Letter Home

Letter Home

A Story by She comes, when I call her Buttons.
"

This is a letter that I wrote, and read to my father. Upon doing so, we shared a few tears and worked out alot of our differences. Writing is a powerful tool.

"

Dad,

         A countless amound of memories could seep from the words scribbled throughout this letter home. However, I've found it difficult to conjure up the "more important" father/son memories I hear many sharing between each other. Memories of their fathers taking them fishing, or teaching them how to shoot for the first time, spring from their lips with excitement. I believe that memories of this nature are impervious to duplication.

      Often, I find myself drifting backwards in thought, through struggle, fighting tears, just to uncover the memories of myself as a child; playing with clay to keep myself entertained while I joined you in your college classes, or laughing hysterically as you flipped me various directions off a bed, rarely raised from the floor, All these memories are great. They bring the biggest smile to my face. However, they seem so distant, so faded. I can only remember bits and pieces of my childhood, few however, crafted into memories I would care to keep forever.
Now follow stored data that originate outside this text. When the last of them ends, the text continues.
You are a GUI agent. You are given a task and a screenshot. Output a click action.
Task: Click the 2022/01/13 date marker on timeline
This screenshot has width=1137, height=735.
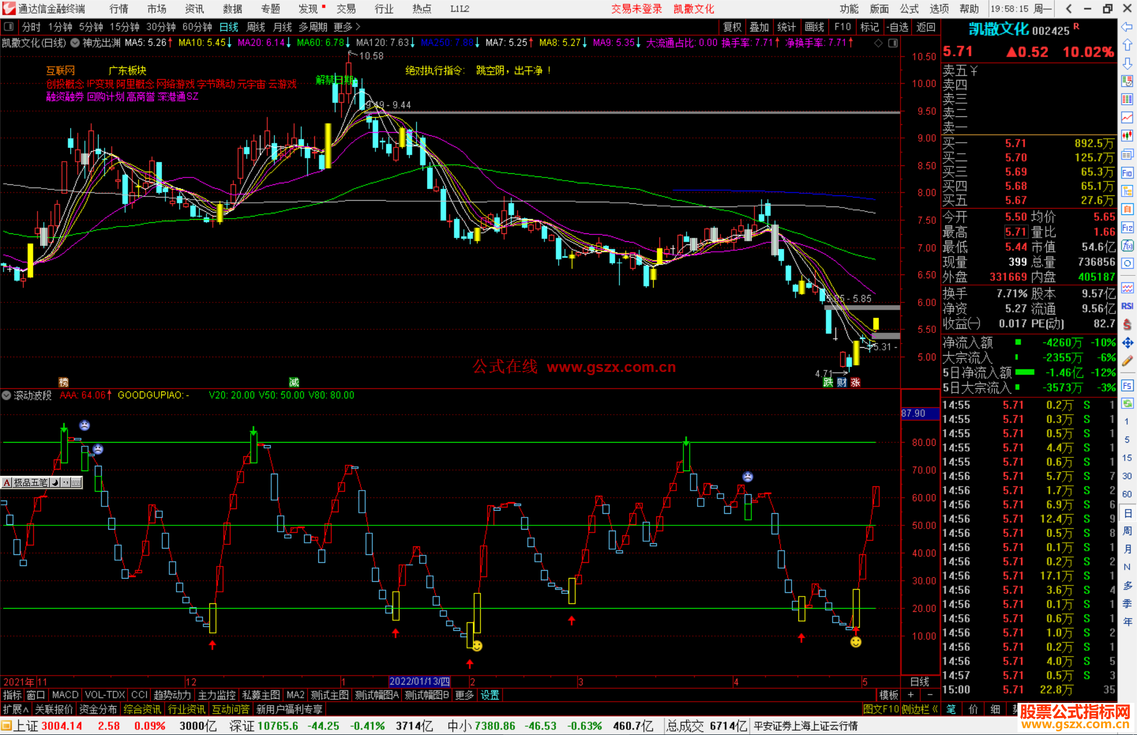point(420,681)
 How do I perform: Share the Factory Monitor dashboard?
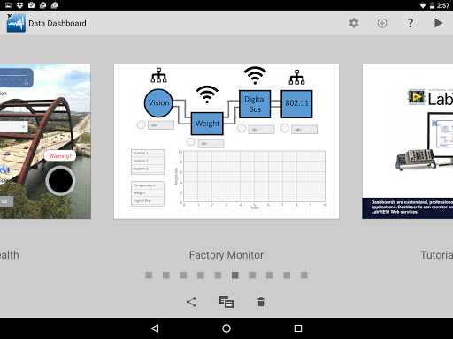click(191, 302)
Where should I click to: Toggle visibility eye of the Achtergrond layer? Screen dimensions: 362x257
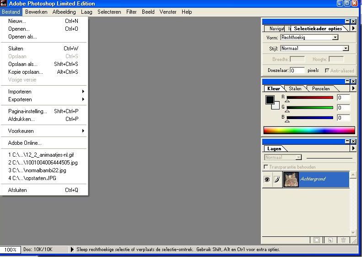pyautogui.click(x=267, y=180)
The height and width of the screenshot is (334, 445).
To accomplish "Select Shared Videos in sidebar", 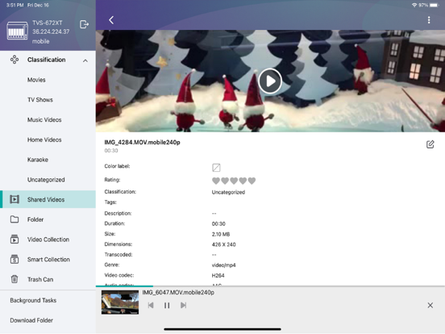I will [48, 199].
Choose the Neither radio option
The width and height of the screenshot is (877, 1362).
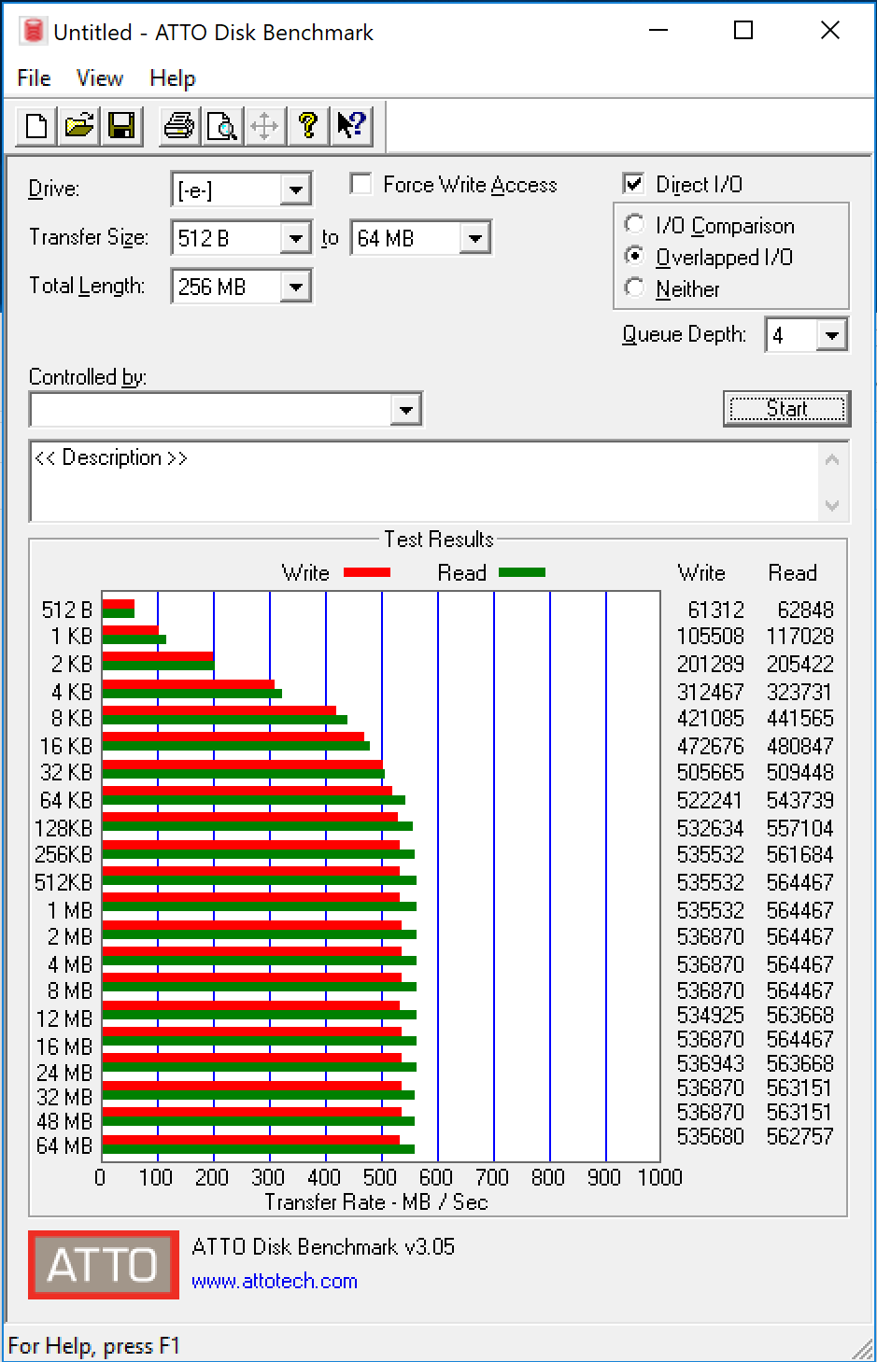(x=635, y=288)

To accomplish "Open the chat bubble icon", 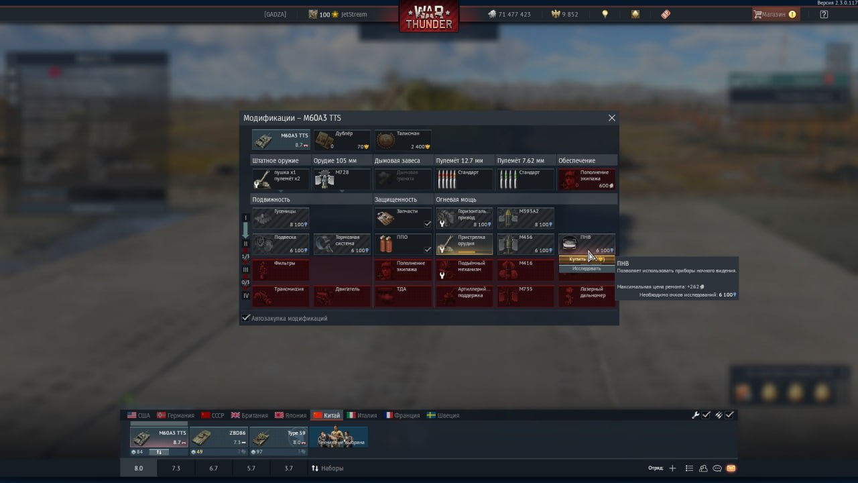I will (x=717, y=468).
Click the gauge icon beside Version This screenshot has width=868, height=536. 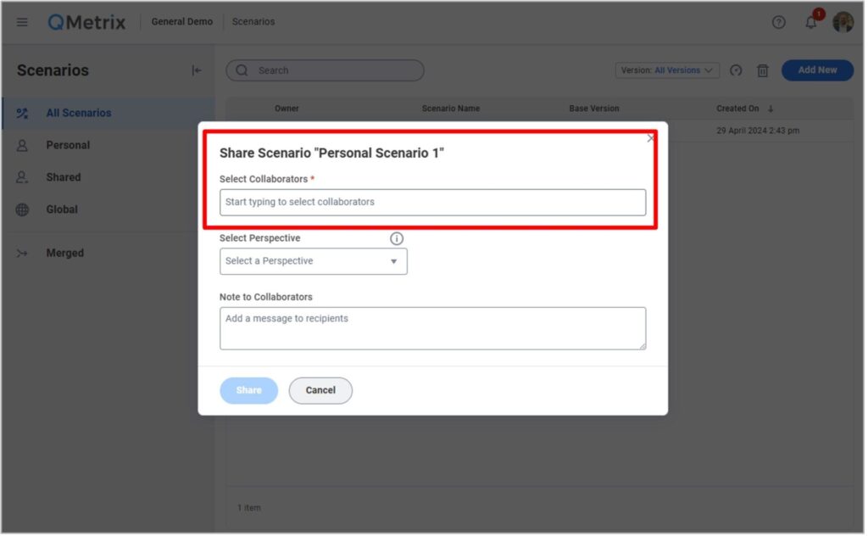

      Do I dare question why I have so few of these memories? I probably shouldn't, but find myself continuing on anyways. Why can't I remember? Is it simply because these memories never existed? So many questions I would trade even talent to know the answer to. Life is full of questions, yet we are left the power to mold our own opinions while quietly complaining to ourselves about the solutions we stand so strongly aside.
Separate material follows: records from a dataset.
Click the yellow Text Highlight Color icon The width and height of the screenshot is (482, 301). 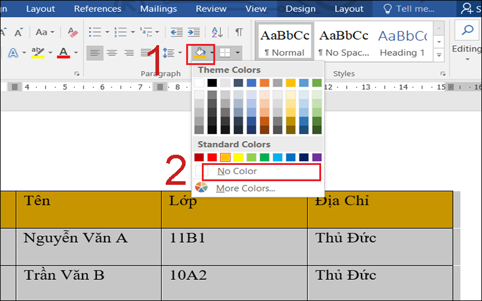[x=38, y=53]
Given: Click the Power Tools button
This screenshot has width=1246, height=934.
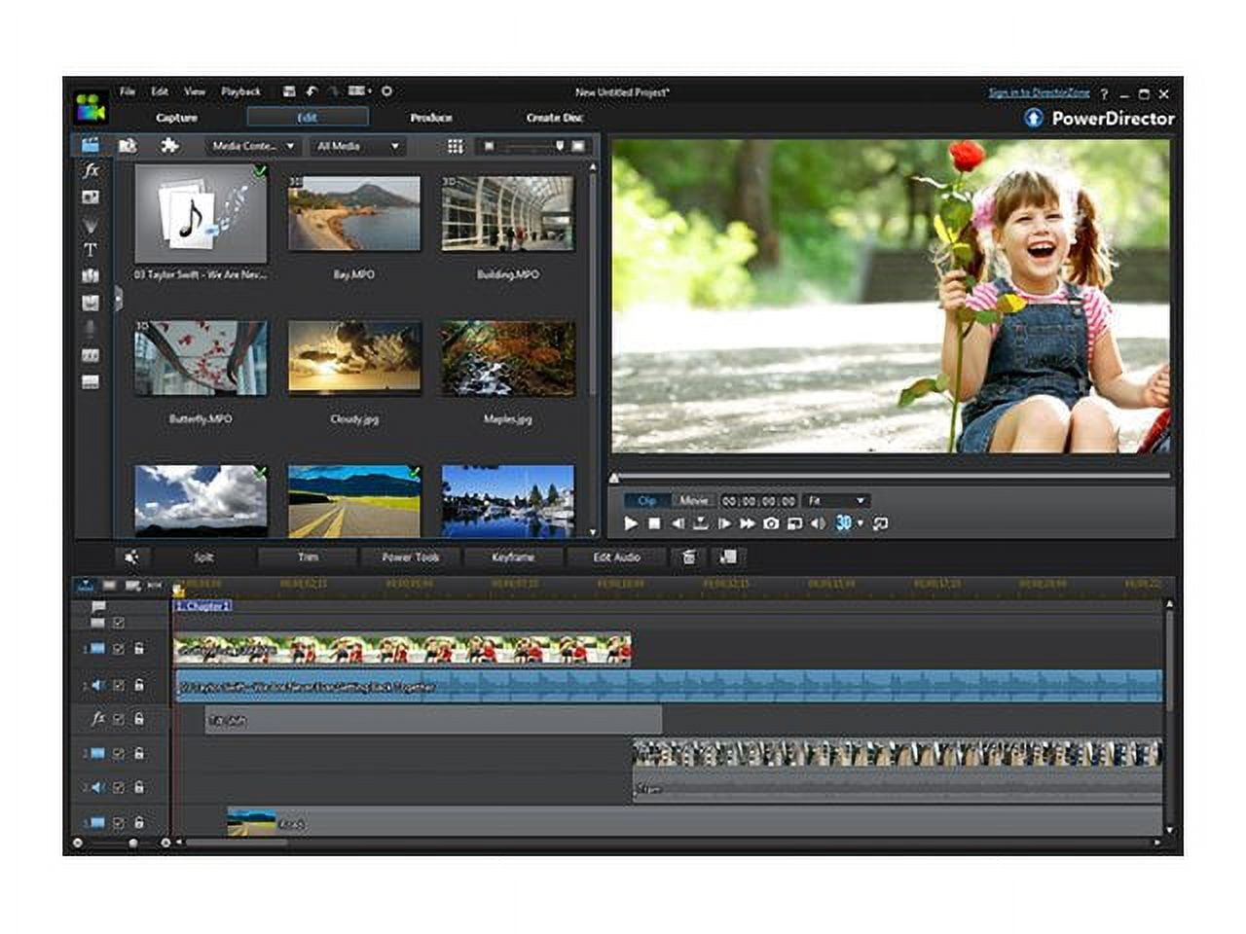Looking at the screenshot, I should tap(410, 557).
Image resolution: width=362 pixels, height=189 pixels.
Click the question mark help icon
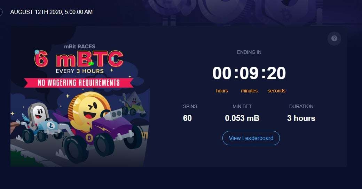[x=334, y=39]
      This letter home to you was not written with the goals of saddening you, or unburying memories we wouldn't care to keep confined forever. This is just a reminder, dad. Every day, I grow up. Every morning, I shed a wave of child like innocence, pushing emotion and dreams deeper; reinforcing the responsibilites of adulthood we are inclined to face upon starting our lives.
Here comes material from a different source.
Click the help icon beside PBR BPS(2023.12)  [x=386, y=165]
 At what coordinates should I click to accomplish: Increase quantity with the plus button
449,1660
      Dad, you have been the driving force behind who I am as a person, who I want to be, and who I will be. I refuse to give up on any of my dreams or ambitions. Having heard it so many times, the statistics of actually succeeding are engraved throughout my mind. Whether or not I make it in music, or end up working in a nursing home for the rest of my life, I will push on towards my my dream of becoming a professional musician.

      People always ask me why I started playing the guitar. The guitar has had such an influence over me, it almost seems unreal. It's an instrument of emotion, and raw power. Never have I spoken up and told anyone; you were my inspiration. I remember that moment, it clicked. That one time I coud honestly take a step back, look at myself, and say that I wanted to be just like my dad in some sense.

      Dad, I can't think you enough for putting up with me, whether it was sneaking off to concertsm two early tattoos, or even getting caught up in some of the wrong stuff. I promise you that I will grow to be the man you know I can be. Often, we bump heads. Perhaps we even have communication problems. It's not either our fault. It's who we are. Never would I change who I am for someone else, or ask the same of anyone.

      What's important is that we made it. I think that since I moved out, It's made the "here and there" conversation more interesting, and enjoyable. Sometimes, I even find myself looking forward to your next phone call. I want you to know that I don't blame for for any of the inconveniences we had to face as a family. The way I see it? Well, some family had to have the obsticles thrown their way. It just so happened to be ours. Times were hard, but we pushed on, and guess what? We made it. I'm all grown up, and I'm ready to start my life.

      College will be scary, but I'm rediculously excited. Going and seeing my dorm room, exploring the campus, and meeting the professors has set me on a whole different level of ready. I'm not ashamed of being scared, or nervous. I would possibly be worried if I weren't.

      Many times you've told me that whatever happens, you will always love me. That leaves me with confidence. Many times you've told me that you wanted me to be a better man than you were, and are today. That leaves me with the drive to reach higher, and be the best person I can be. 15 seconds of whispered conversation has given me the confidence, and drive to take my future head on. Thank you so much for those memorable 15 seconds, dad. I love you.

 

Love,

Your son, James.

 

 

© 2011 She comes, when I call her Buttons.


Author's Note

She comes, when I call her Buttons.
This was actually an extremely hard peice to write, possibly the hardest. It took me about 4 hours. So much emotion being compiled into a 2 1/2 page letter can get frustrating. I posted this in hope of inspiring some of you to rise to the challege of strengthening that bond you have with your parents. You never know exactly how long you have somebody.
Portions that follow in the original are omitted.